What the task asks
Please arrange the data as a numbered list, from the line with "You are a computer-use agent." up to and including the line with "will (1215, 33).", and leave out any blank lines.

Rows

begin

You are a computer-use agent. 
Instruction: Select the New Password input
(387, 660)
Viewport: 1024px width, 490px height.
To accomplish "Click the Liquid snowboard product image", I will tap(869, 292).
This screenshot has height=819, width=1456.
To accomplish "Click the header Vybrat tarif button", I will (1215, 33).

end
begin

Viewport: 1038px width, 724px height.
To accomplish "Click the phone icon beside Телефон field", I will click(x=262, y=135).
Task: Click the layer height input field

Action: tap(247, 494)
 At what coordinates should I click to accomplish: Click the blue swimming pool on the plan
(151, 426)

end
begin

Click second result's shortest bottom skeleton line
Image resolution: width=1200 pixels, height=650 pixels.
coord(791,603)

end

Answer to this problem
1. You are a computer-use agent. 
2. Instruction: Select the New Password input
3. (387, 660)
4. Viewport: 1024px width, 490px height.
5. To accomplish "Click the Liquid snowboard product image", I will tap(869, 292).
6. This screenshot has height=819, width=1456.
7. To accomplish "Click the header Vybrat tarif button", I will (1215, 33).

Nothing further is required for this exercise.